> DATA RECORDS
---*---
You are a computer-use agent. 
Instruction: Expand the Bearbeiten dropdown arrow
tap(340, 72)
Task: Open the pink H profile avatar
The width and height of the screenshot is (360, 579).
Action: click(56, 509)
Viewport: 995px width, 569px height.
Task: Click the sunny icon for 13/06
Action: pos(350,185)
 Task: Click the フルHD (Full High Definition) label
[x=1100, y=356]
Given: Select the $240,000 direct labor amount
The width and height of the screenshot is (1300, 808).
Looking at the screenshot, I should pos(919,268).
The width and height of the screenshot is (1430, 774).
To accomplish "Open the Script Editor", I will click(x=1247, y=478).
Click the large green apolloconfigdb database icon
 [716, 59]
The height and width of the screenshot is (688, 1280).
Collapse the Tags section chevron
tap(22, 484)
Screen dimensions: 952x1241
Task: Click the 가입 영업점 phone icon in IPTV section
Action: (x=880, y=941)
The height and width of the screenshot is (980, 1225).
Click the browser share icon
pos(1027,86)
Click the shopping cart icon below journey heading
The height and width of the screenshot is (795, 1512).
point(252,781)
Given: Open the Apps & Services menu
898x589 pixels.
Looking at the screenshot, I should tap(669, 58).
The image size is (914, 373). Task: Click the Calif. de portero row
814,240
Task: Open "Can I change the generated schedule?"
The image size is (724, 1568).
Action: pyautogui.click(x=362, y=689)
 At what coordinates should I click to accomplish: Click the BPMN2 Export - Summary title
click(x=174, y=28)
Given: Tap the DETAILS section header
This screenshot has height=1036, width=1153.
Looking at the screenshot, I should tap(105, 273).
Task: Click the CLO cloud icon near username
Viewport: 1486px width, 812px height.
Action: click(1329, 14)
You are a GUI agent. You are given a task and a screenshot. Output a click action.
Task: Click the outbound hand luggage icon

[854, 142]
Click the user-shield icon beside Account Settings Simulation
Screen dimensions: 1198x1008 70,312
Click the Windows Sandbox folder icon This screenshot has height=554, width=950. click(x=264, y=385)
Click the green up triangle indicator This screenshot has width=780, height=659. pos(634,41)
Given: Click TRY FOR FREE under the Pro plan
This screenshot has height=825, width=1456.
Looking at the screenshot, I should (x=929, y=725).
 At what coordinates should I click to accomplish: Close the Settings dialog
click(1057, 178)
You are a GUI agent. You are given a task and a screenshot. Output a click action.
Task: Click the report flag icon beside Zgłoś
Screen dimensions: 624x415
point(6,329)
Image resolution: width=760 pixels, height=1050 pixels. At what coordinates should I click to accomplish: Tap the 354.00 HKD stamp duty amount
---*---
> AIM OF THE TASK
Please rewrite all of the data above with "GUI agent" replaced by "desktop agent" and nothing else changed.

> THE ANSWER
You are a computer-use agent. 
Instruction: Expand the Bearbeiten dropdown arrow
tap(340, 72)
Task: Open the pink H profile avatar
The width and height of the screenshot is (360, 579).
Action: click(56, 509)
Viewport: 995px width, 569px height.
Task: Click the sunny icon for 13/06
Action: pos(350,185)
 Task: Click the フルHD (Full High Definition) label
[x=1100, y=356]
Given: Select the $240,000 direct labor amount
The width and height of the screenshot is (1300, 808).
Looking at the screenshot, I should pos(919,268).
The width and height of the screenshot is (1430, 774).
To accomplish "Open the Script Editor", I will click(x=1247, y=478).
Click the large green apolloconfigdb database icon
 [716, 59]
The height and width of the screenshot is (688, 1280).
Collapse the Tags section chevron
tap(22, 484)
Screen dimensions: 952x1241
Task: Click the 가입 영업점 phone icon in IPTV section
Action: (x=880, y=941)
The height and width of the screenshot is (980, 1225).
Click the browser share icon
pos(1027,86)
Click the shopping cart icon below journey heading
The height and width of the screenshot is (795, 1512).
point(252,781)
Given: Open the Apps & Services menu
898x589 pixels.
Looking at the screenshot, I should tap(669, 58).
The image size is (914, 373). Task: Click the Calif. de portero row
814,240
Task: Open "Can I change the generated schedule?"
The image size is (724, 1568).
Action: pyautogui.click(x=362, y=689)
 At what coordinates should I click to accomplish: Click the BPMN2 Export - Summary title
click(x=174, y=28)
Given: Tap the DETAILS section header
This screenshot has height=1036, width=1153.
Looking at the screenshot, I should tap(105, 273).
Task: Click the CLO cloud icon near username
Viewport: 1486px width, 812px height.
Action: click(1329, 14)
You are a desktop agent. You are given a task and a screenshot. Output a click action.
Task: Click the outbound hand luggage icon

[854, 142]
Click the user-shield icon beside Account Settings Simulation
Screen dimensions: 1198x1008 70,312
Click the Windows Sandbox folder icon This screenshot has height=554, width=950. click(x=264, y=385)
Click the green up triangle indicator This screenshot has width=780, height=659. pos(634,41)
Given: Click TRY FOR FREE under the Pro plan
This screenshot has height=825, width=1456.
Looking at the screenshot, I should (x=929, y=725).
 At what coordinates should I click to accomplish: Close the Settings dialog
click(1057, 178)
You are a desktop agent. You are given a task and a screenshot. Output a click action.
Task: Click the report flag icon beside Zgłoś
Screen dimensions: 624x415
point(6,329)
Image resolution: width=760 pixels, height=1050 pixels. At what coordinates should I click to accomplish: Tap the 354.00 HKD stamp duty amount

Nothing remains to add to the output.